I decided I’d invite my male friends to talk to the man who wrote the email. I asked that they respond without violence because retribution and retaliation simply becomes an endless cycle. I wanted this unknown man to know that I had many male friends whose values were vastly different from his and were there for me – and I wanted to give those men the chance to stand up.
And they did… I take your hate and I create.
The responses from some of these men had me holding my heart in tears. The strength, support and conviction in their words made me feel safer, gave me hope and made me feel less alone. Men that I had never even met stood up for me – it reached further than I ever expected.
Since the post, many women have pulled me aside to say that in their experience men are mostly silent on the issue of men’s violence against women. They were relieved to see that the men who responded proved that this is not always the case.
Other women also privately messaged me.
“As a fellow survivor, the comments made on your blog are very empowering for me.”
“I cried reading the comments the men made, (because) sometimes, when I look at what’s happening, I feel like they don’t care.”
So here within lies a bigger issue. It appears many women feel that men don’t support them nor understand the fears they can face. It’s also apparent that men are feeling confused about what to do in terms of how to address men’s violence against women. There is a big elephant in the room in the shame and discomfort that many men feel around this that makes these conversations difficult. Maybe all it takes is for more men to make a stand – and for more public awareness to be made of their collective voices?
I have learned from this as well. As a younger woman, I often tried to placate violent men out of fear. The older I got, my anger towards them made me want to retaliate, often through putting them down verbally. It felt like I was standing up for myself. Yet, now I understand that in the online world, feeding violent and threatening trolls just encourages them further.
Although the situation I am in is a horrible one, I intend to turn it around and try to make the world a safer place for women. For every abusive man, there are many more men who aren’t and we need to give these men a platform. We need to give our attention to the beautiful ones and encourage them to speak up.
This does not, in any way, mean ignoring the issue of men’s violence against women, but rather shine a light on it by allowing men to acknowledge it so they can help change it.
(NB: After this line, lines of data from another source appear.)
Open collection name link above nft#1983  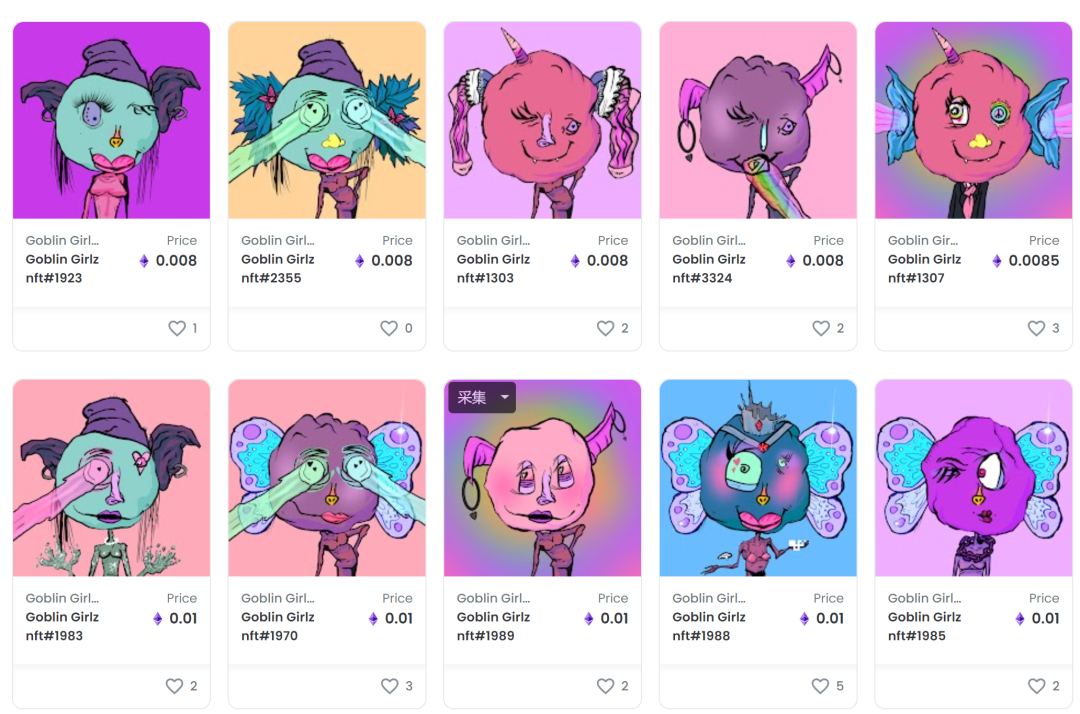tap(62, 598)
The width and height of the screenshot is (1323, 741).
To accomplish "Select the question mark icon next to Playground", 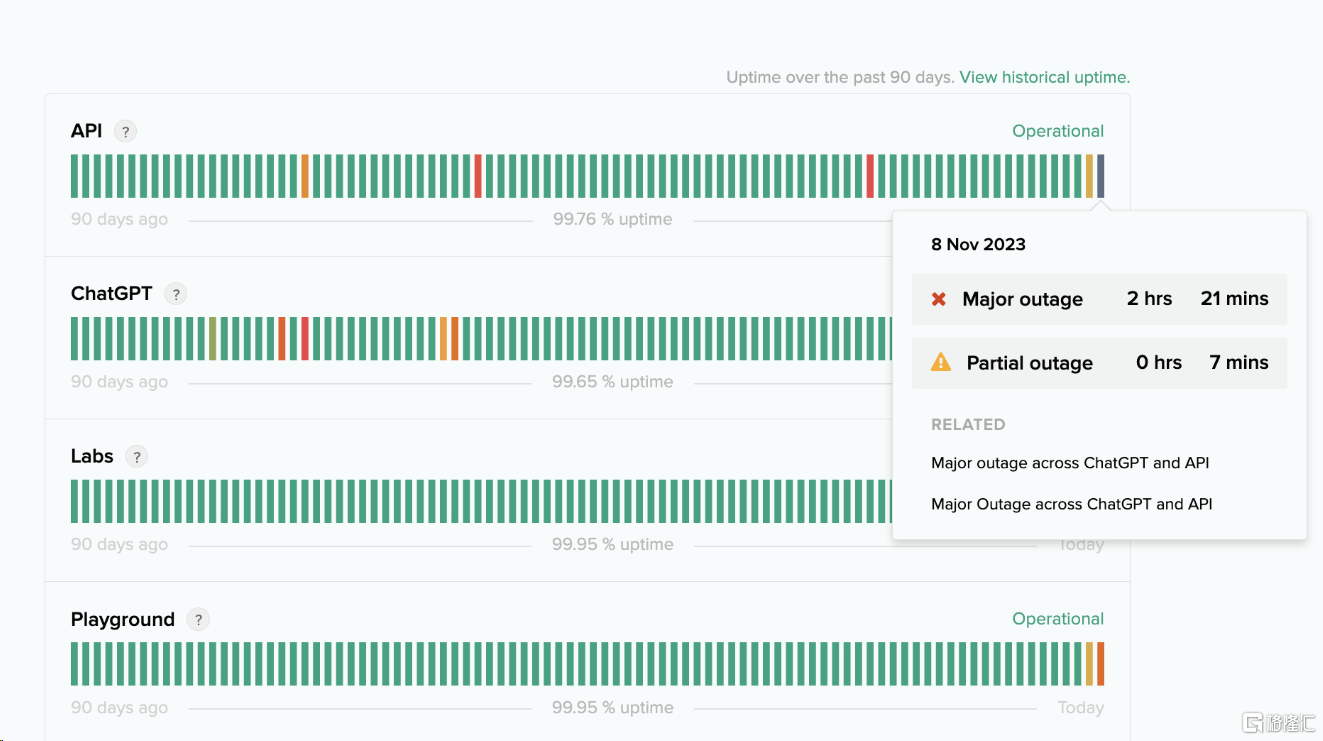I will [198, 620].
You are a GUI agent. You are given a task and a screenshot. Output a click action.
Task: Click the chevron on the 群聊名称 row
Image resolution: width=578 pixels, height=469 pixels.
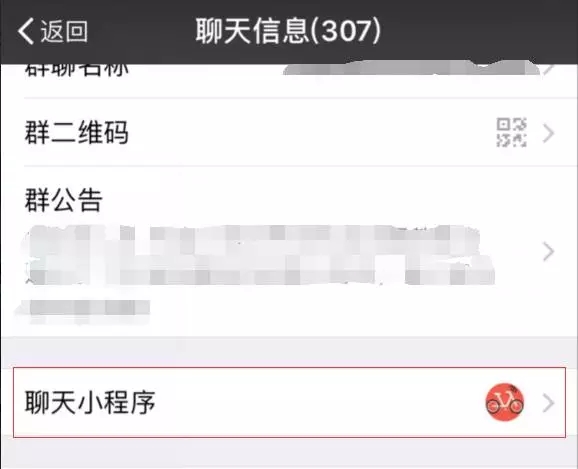coord(549,69)
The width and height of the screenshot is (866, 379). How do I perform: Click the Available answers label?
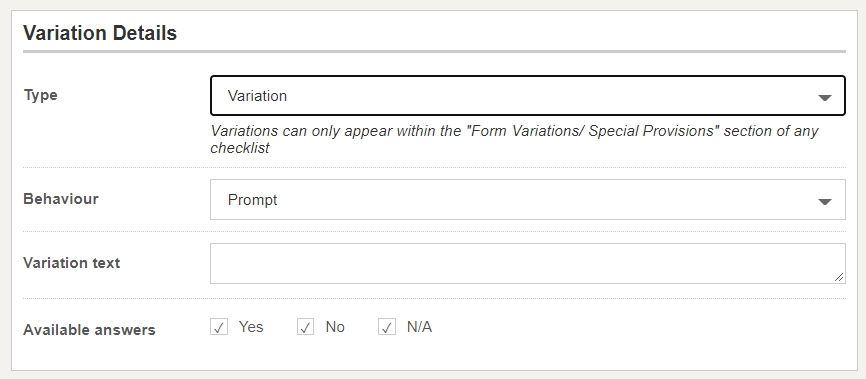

It’s the men who responded to my blog, and the many, many others who are standing up beside women and supporting them that will end men’s violence against women.
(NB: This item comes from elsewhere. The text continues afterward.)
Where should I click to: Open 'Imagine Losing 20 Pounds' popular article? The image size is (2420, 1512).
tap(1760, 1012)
“The only thing necessary for the triumph of evil is for good men to do nothing.” – Edmund Burke
This is a call out to everyone who wants to help end men’s violence against women.
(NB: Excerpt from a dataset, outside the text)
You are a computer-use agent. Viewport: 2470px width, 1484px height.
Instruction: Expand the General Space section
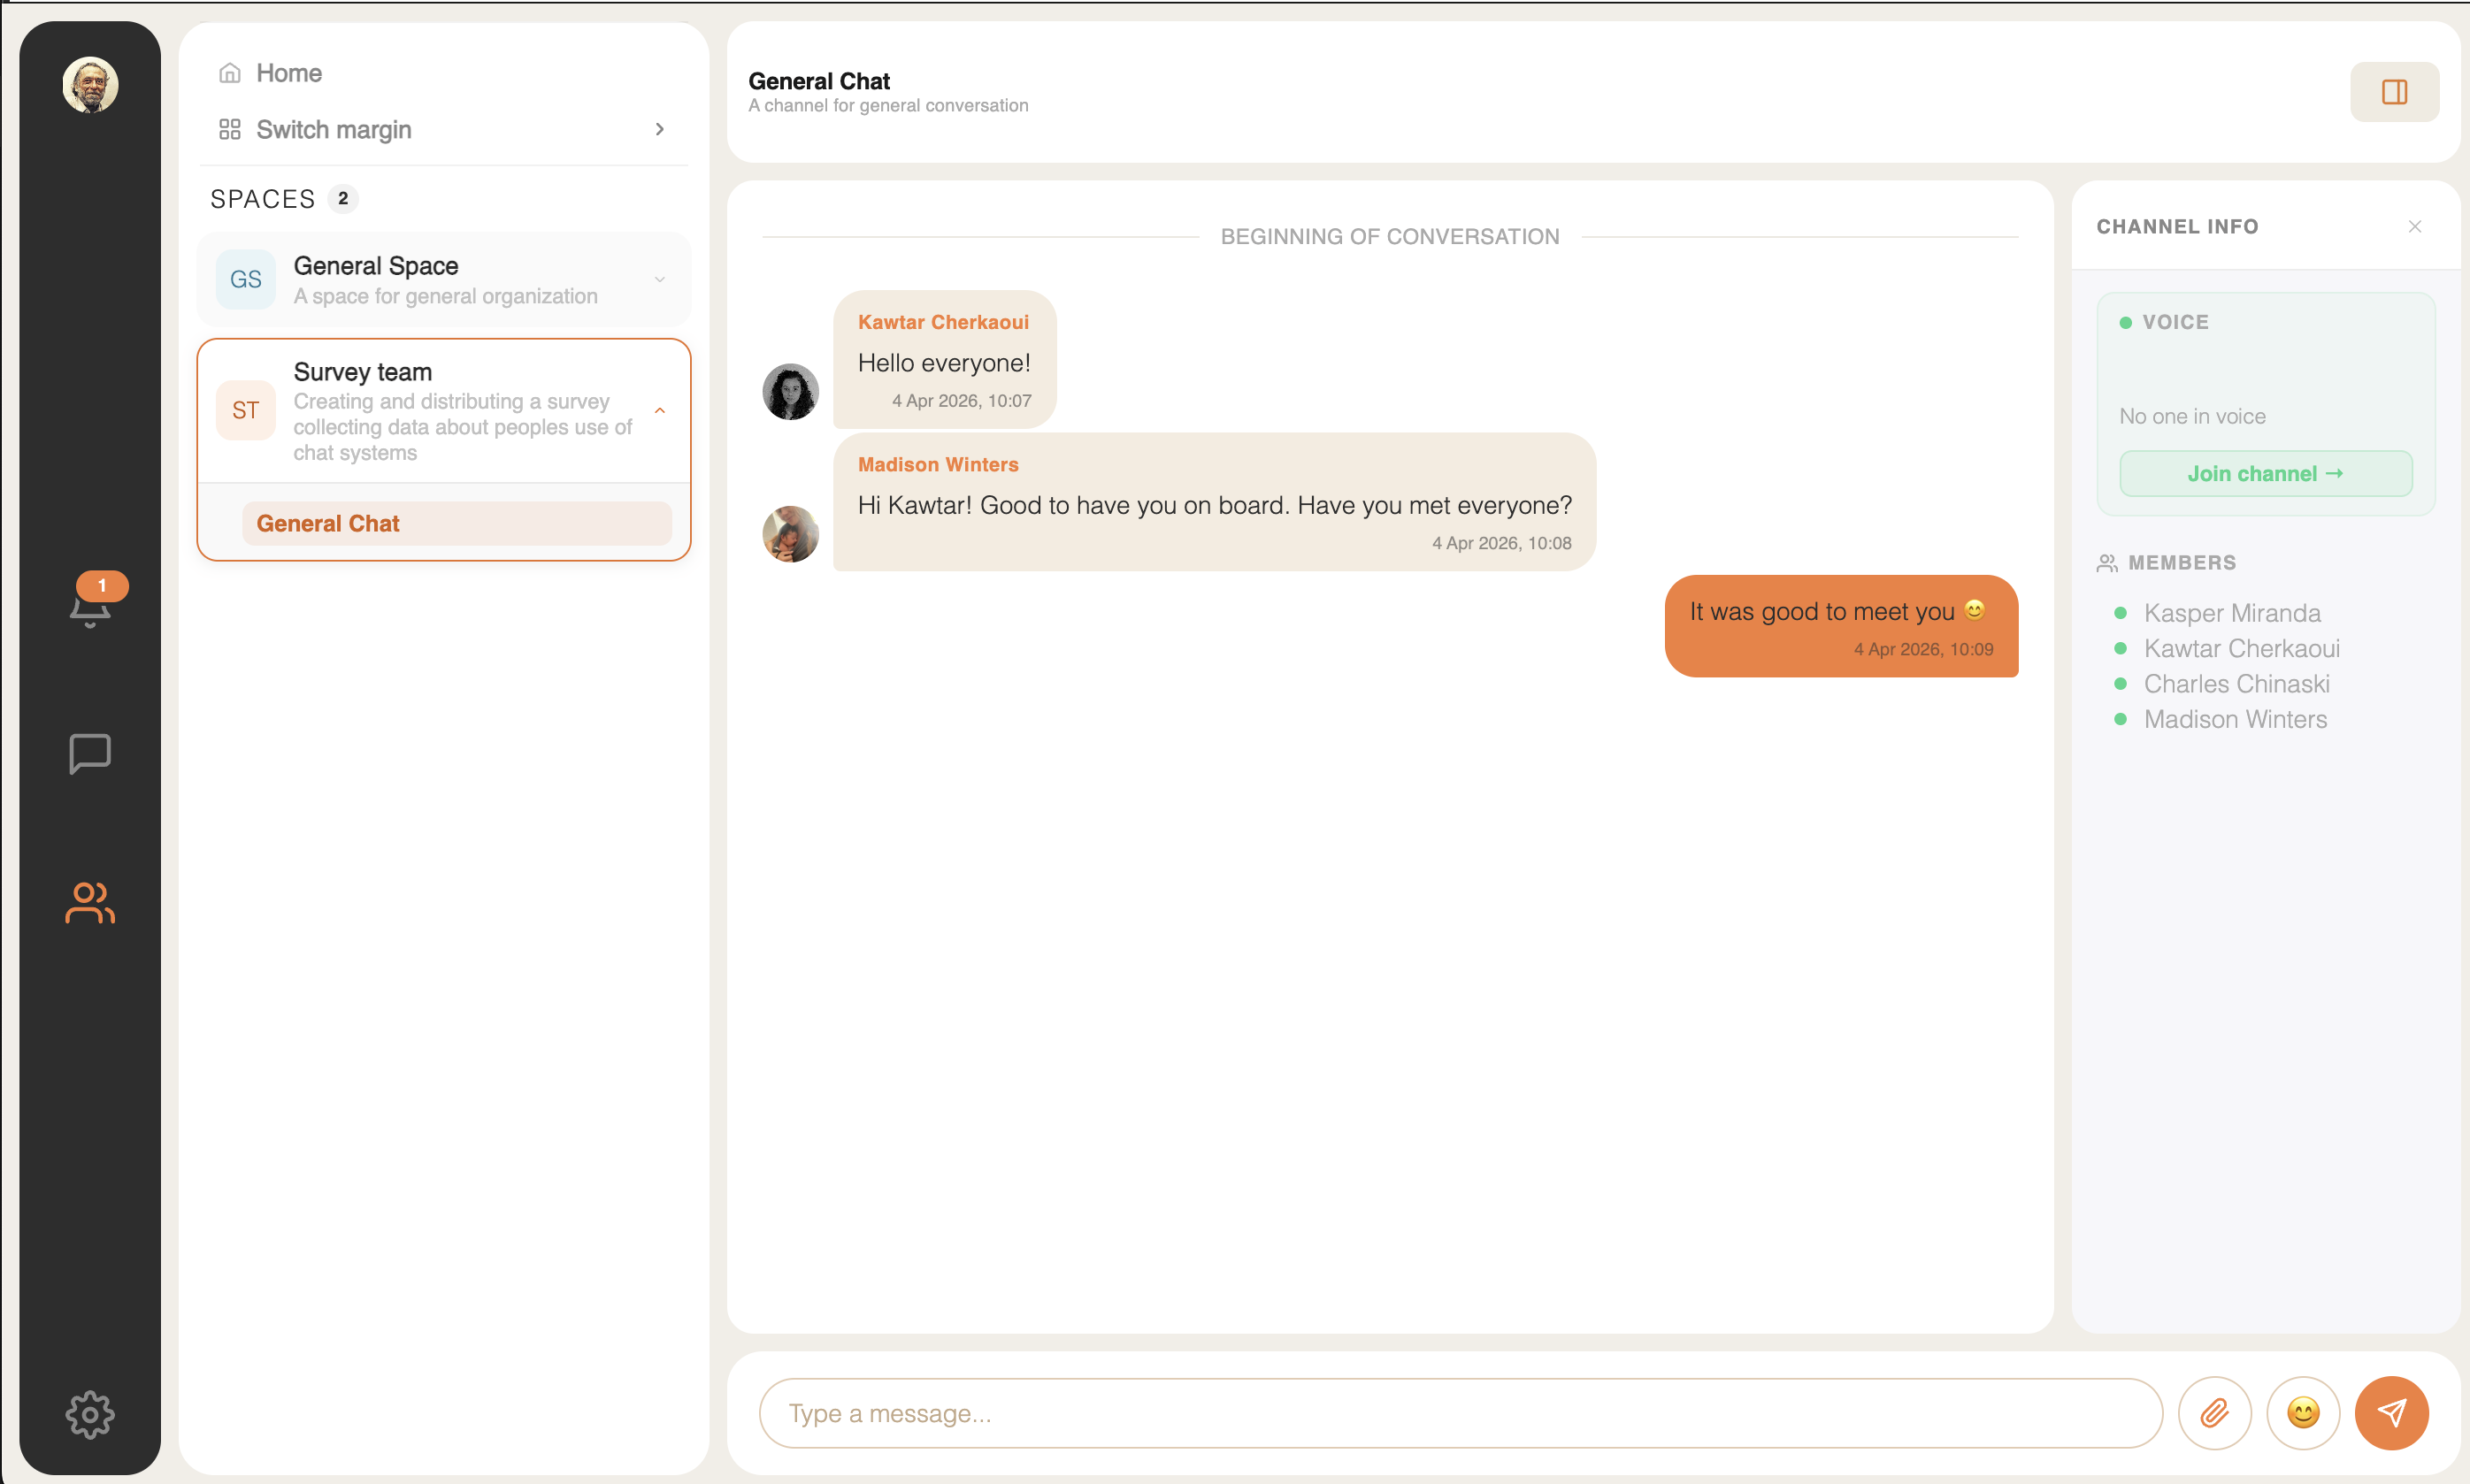[659, 279]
I wanted to change this dark experience into a positive one, so I decided to “take the hate and create” so I could take the power back and own it. I have, with the support of good friends, begun using the hashtag #takethehateandcreate to help build awareness of my project and allow others to do the same.
How are you able transform the hate you have experienced into something positive you own, something that you’ve made, something you have created?
What can you create from the hate? Can you sing, write, paint, dance, make balloon animals or rhyme to convert a place of pain into a place of positive reinforcement that beams with your creativity.
So, how am I going to take the hate and create?
I shall use all the comments I receive and print them onto fabric to make little flags of support that I will wave proudly into all winds. Because the men who respond to this deserve to be praised and raised.
I invite everyone to #takethehateandcreate.